Acura expects the NSX to once again cast a design and performance halo on everything the Honda luxury marque does, Mendel says.
The brand admits it lost momentum in recent years.
“We just became vanilla…our styling became a little bland and polarizing,” Acura General Manager Mike Accavitti told the audience at the recent Automotive News World Congress.
Like Mendel, he also sees the NSX as a means to draw buyers to the brand’s other models, which include the ILX, TLX and RLX sedans and MDX and RDX CUVs.
“I don’t need to market NSXs to sell NSXs, but I can market NSXs to sell Acuras,” Accavitti said.
The new NSX, which Mendel says picks up where the original model left off in offering “unattainable supercar performance” for roughly $150,000, will be sold by all 273 of Acura’s U.S. dealers. But don’t look for a shiny display model on every showroom floor.
“Hopefully none of them sit on the showroom floor,” Mendel says, adding he wants Acura to stay one unit behind demand for the model.
While the first-gen NSX launched in 1990 and wasn’t fully revised during its run, he doesn’t see the wait for the third-gen NSX lasting 15 years.
Honda hoped to have the second-generation model on the market sooner than 2015, but had to devote resources to volume players in the wake of the recession and natural disasters in Asia.
“So do you do a next-generation Accord, or do you do an NSX? It’s really about triage and resources,” he says.
Acura sales inched up 1.5% in 2014, harmed by what Mendel calls “a self-inflicted injury on the sedan side,” as the brand sold down the TSX and TL sedans earlier than expected and debuted their replacement, the TLX, later than expected.

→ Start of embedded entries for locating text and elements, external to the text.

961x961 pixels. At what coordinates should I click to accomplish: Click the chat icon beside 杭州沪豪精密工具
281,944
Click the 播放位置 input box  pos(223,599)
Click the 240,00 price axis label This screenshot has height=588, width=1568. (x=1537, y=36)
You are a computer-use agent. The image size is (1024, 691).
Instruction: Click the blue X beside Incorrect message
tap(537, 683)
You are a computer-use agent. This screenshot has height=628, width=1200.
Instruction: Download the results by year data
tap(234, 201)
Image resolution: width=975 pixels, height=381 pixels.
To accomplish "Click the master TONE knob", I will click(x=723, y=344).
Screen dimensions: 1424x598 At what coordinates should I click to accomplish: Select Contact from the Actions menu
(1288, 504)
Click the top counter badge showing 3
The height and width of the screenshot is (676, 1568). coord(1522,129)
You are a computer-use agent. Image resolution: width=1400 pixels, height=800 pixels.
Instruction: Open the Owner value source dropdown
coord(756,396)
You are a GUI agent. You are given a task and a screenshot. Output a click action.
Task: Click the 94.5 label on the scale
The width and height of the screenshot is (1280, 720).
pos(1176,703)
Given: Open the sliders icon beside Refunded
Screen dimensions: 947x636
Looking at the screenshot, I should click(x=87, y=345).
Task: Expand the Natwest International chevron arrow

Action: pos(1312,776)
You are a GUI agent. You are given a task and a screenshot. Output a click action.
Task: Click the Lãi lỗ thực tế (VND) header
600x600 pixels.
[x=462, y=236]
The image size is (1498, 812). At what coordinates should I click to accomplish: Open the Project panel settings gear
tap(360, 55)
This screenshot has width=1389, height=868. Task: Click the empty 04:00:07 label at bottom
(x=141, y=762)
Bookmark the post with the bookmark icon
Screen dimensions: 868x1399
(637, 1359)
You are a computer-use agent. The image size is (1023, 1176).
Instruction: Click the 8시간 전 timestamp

Having a full year to sell the new midsize TLX, plus having an updated compact ILX, should improve Acura’s car sales, he says.
The brand also is expected to freshen its CUVs this year. A refreshed RDX will be at next month’s Chicago show.
With Acura selling nearly double the number of CUVs as it did cars in 2014, and CUVs continuing to grow in number and sales volume, Mendel says the brand is looking for “white space” in its CUV lineup.
He calls an Acura version of the soon-to-launch Honda HR-V CUV “potentially the only place you could go” and something the brand is studying.
The HR-V is built on the subcompact Honda Fit’s platform and is smaller than Honda’s wildly successful compact CR-V.
If Acura were to do an HR-V derivative, it would slot below the RDX in size and presumably in price.
The BMW X1 begins at $31,200, while the RDX-competitor X3 is $38,500 to start.